May’s Indian Outreach Falters as Modi, Tata Play Hard to Getby and
Modi: Indian students must be encouraged to study overseas
May: British visa system is already letting in ‘brightest’
U.K. Prime Minister Theresa May clashed with her Indian counterpart Narendra Modi over migration rules and failed to arrange a meeting with senior figures at Tata Group in a double blow to her three-day visit to India.
Modi called on Britain on Monday to support more Indian students who want to enroll at universities in the U.K, as he appeared alongside May at a technology summit in New Delhi.
“Education is vital for our students and will define our engagement in a shared future,” he said. “We must therefore encourage greater mobility and participation of young people in education and research opportunities.”
Modi’s comments, as May sat beside him on stage, are likely to escalate the long-running disagreement between India and the U.K. over restrictions on student visas. May’s policy of requiring students to return home after their courses end, which dates back to her time as home secretary responsible for immigration, caused the number of Indian students enrolling in British universities to fall by 50 percent.

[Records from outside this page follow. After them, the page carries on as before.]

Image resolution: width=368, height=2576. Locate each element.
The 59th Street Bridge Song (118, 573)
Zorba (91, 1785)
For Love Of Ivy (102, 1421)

Speaking later in a press conference alongside Modi, May sought to bridge the divide by holding out the prospect of visa reforms as part of a “strategic dialog on home-affairs issues covering visas, returns and organized crime.”
“The U.K. will consider further improvements to our visa offer if at the same time we can step up the speed and volume of returns of Indians with no right to remain in the U.K.,” May said. The Indian government is invited to nominate business executives to a “bespoke visa and immigration service,” she added.
May earlier told reporters traveling with her that her migration rules are working well.
“We have a visa system for countries outside the European Union which ensures that the brightest and the best are able to come to the United Kingdom,” the U.K. premier said. “The figures show that we issued more work visas to India than, I think, the U.S., Australia, Canada and China put together.”
The dispute over migration could be a sign of the difficulties ahead for May as she seeks to pave the way for deals with countries outside the EU after leaving the bloc. She sees controlling Britain’s borders as key to satisfying the voters who backed Brexit in the June referendum but risks antagonizing countries she will need as trade and investment partners.
Separately, May told reporters she was unable to arrange a meeting with senior figures at Tata, whose 4,000 workers at a steel plant in Port Talbot, south Wales, face an uncertain future. The company announced a plan to sell all or part of its British business in March.
“I had hoped to meet the key people from Tata while I was in India,” May said on Sunday at the start of her trip. “Sadly, the schedules don’t allow for me to do that on this particular visit but there are regular contacts between the government and Tata Steel.”
Seeking to highlight positive elements of her trip, May said more than 1 billion pounds ($1.2 billion) of business deals would be signed during her visit, and announced Indian plans to list four “masala bonds” totaling 600 million pounds in London by the end of January.
“This is a vote of confidence in India’s growth story, and it’s a vote of confidence in London as the world’s leading financial center,” May said.
She also announced agreements to cooperate on intellectual-property rules, tackle the use of the Internet by extremists, develop energy-efficient cities in India and remove trade barriers.
In her speech to the business summit on Monday, May said the U.K. and India don’t need to wait for Brexit before stepping up trade.
“As Britain leaves the EU, we’re determined not to turn our backs on the world but to forge a new, global, outward-looking role for ourselves,” she said. “We know from history what happens when countries do not embrace the opportunities of the world. They stagnate. They get poorer. They don’t protect their people; they make them worse off.”
May’s trip offers a chance to recover momentum after a double setback at home last week, when she lost a court case over Parliament’s role in Britain’s divorce from the EU and one of her lawmakers quit in protest at her strategy. Brexit Secretary David Davis is likely to lead her counter-offensive in the House of Commons on Monday as officials prepare an appeal to the Supreme Court, due to be heard next month.
The ruling that May must consult Parliament before starting Brexit negotiations threatens to slow down and complicate the process of leaving the EU and could dilute her plans to deliver on the referendum result. The Daily Mail was among newspapers that criticized the judges, branding them “enemies of the people,” and sparking anger from lawyers who were further incensed by the government’s reluctance to condemn the coverage.
“The personal attacks on the judges are completely unacceptable," the opposition Labour Party’s Brexit spokesman, Keir Starmer, a former director of public prosecutions, told BBC Radio on Monday.
“I believe in and value the independence of our judiciary," May told reporters on the plane. “I also value the freedom of our press. I think these both underpin our democracy.”
The government has a “strong” legal case for why lawmakers should not get to vote on when to invoke Article 50 of the Lisbon Treaty, which would begin Britain’s formal exit from the EU, she said. Starmer told the BBC Labour wouldn’t seek to block the triggering of Article 50.